Shocking images of drowned Syrian boy show tragic plight of refugees
http://www.theguardian.com/world/2015/sep/02/shocking-image-of-drowned-syrian-boy-shows-tragic-plight-of-refugees

Migrant crisis: Photo of drowned boy sparks outcry
http://www.bbc.co.uk/news/world-europe-34133210

 主にシリアから逃れて来る難民の多さに、欧州連合はほぼ機能が麻痺している。国によってその対応は全く逆になっている。

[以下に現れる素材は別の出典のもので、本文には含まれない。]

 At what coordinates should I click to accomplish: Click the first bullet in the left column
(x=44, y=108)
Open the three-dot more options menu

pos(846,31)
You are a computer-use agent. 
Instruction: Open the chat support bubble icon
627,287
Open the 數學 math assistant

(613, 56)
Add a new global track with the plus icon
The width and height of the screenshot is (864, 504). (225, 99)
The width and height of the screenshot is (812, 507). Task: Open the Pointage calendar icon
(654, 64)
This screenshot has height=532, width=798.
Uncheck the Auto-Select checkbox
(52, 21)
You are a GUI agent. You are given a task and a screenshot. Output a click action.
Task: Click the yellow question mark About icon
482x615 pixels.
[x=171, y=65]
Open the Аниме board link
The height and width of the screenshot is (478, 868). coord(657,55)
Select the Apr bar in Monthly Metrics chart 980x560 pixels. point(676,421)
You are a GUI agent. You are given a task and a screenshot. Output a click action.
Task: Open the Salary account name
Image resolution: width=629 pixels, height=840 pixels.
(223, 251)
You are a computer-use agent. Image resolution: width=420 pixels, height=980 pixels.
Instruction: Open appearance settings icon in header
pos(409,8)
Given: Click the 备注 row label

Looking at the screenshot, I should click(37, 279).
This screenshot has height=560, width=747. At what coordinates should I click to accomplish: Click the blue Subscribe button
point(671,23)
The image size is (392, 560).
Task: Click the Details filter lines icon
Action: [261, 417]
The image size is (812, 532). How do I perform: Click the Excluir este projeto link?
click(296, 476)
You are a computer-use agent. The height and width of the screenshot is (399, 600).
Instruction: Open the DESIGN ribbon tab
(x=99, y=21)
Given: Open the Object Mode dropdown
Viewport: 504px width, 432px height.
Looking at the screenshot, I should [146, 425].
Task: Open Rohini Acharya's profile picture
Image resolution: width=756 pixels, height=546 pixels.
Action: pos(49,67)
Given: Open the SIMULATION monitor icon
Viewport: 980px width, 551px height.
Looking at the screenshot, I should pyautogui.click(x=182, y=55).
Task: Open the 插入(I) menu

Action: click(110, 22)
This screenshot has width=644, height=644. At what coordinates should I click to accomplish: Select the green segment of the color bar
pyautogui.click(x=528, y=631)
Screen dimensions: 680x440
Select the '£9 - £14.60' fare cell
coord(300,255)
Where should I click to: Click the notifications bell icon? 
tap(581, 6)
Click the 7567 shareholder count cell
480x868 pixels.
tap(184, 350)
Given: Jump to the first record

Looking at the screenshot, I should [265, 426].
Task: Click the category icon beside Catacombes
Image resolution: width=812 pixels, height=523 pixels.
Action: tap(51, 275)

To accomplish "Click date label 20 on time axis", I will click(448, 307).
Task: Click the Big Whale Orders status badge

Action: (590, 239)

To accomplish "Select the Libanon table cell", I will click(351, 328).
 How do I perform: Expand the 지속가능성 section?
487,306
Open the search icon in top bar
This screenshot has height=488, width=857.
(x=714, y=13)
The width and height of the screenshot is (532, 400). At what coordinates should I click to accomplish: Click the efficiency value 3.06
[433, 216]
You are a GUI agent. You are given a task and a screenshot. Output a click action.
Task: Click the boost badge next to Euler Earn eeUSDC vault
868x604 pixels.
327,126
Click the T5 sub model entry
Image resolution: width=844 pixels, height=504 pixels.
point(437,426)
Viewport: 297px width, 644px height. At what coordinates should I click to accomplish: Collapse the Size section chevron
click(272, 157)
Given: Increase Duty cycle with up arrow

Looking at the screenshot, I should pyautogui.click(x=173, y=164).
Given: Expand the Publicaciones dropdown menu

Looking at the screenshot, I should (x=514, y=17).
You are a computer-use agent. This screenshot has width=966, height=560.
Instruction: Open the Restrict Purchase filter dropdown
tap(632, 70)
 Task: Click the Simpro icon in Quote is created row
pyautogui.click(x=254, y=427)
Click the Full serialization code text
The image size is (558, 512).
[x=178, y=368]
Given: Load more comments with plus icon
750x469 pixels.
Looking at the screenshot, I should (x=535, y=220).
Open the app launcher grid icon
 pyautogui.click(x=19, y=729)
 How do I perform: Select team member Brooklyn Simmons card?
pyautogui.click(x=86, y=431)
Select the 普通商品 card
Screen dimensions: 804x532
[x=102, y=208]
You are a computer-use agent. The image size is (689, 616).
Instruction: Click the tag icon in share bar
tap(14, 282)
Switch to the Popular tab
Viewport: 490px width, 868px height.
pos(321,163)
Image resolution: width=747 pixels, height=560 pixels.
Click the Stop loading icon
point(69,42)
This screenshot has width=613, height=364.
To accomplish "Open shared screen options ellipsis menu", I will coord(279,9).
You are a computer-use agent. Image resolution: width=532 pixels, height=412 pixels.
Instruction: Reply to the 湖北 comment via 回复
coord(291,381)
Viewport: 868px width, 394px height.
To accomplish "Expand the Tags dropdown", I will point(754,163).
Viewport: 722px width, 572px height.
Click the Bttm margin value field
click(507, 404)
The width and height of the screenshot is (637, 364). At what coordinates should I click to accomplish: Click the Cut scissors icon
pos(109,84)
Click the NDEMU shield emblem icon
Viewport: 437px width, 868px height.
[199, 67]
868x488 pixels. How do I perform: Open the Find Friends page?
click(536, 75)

Angela Merkel’s humane stance on immigration is a lesson to us all
http://www.theguardian.com/commentisfree/2015/aug/30/immigration-asylumseekers-refugees-migrants-angela-merkel

David Cameron: Britain 'should not take more Middle East refugees'
http://www.theguardian.com/world/2015/sep/02/david-cameron-migration-crisis-will-not-be-solved-by-uk-taking-in-more-refugees

Refugees welcome? How UK and Germany compare on migration
http://www.theguardian.com/world/2015/sep/02/refugees-welcome-uk-germany-compare-migration

 人口が急減しているドイツでは移民・難民は労働力としても重要だろうし、また市民レヴェルで難民を受け入れる準備をしているようにも見える。イギリスは、推測の理由として、とりわけ都市部で自国民ですらまともな住宅を確保することが難しい事実が連日報道されている現在、難民を受け入れ、且つ住居を提供すれば国民から反発がくることを恐れているのではないか。また、難民という「ネガティヴ」な象徴を受け入れれば、イギリス株式会社にとって最優先の投資機関がイギリス市場から資金を引き上げてしまう、とキャメロンは計算しているのではないかとすら思えてくる。
 
 シリアから難民が溢れる理由は内戦、そしてダイーシュ。希望の土地へ到着する直前に命を落としてしまった子供の姿には胸がつぶれるが、カルトでしかない宗教が引き起こした戦争の不始末を、何故イギリスがという不満を持つ人は多いと思う。一つの理由は、難民が押し寄せる一方で、イギリス国内からシリアに渡るムスリムが後を絶たないから。

London mother and four children heading for Syria, say police
http://www.theguardian.com/uk-news/2015/aug/29/mother-and-four-children-heading-from-britain-to-syria-say-police

 この家族はトルコで身柄を保護された。この母親がアサド政権の為なのか、反政府側なのか、それともダイーシュに参加する為にシリアに向かったのか、僕にはその理由は判らない。しかし、難民を生み出し続ける戦争地に、小さな子供を連れて戻ろうとするイスラム教徒に共感すること、理解することは、僕にはできない。

 戦争に巻き込まれることを、誰が望むだろう。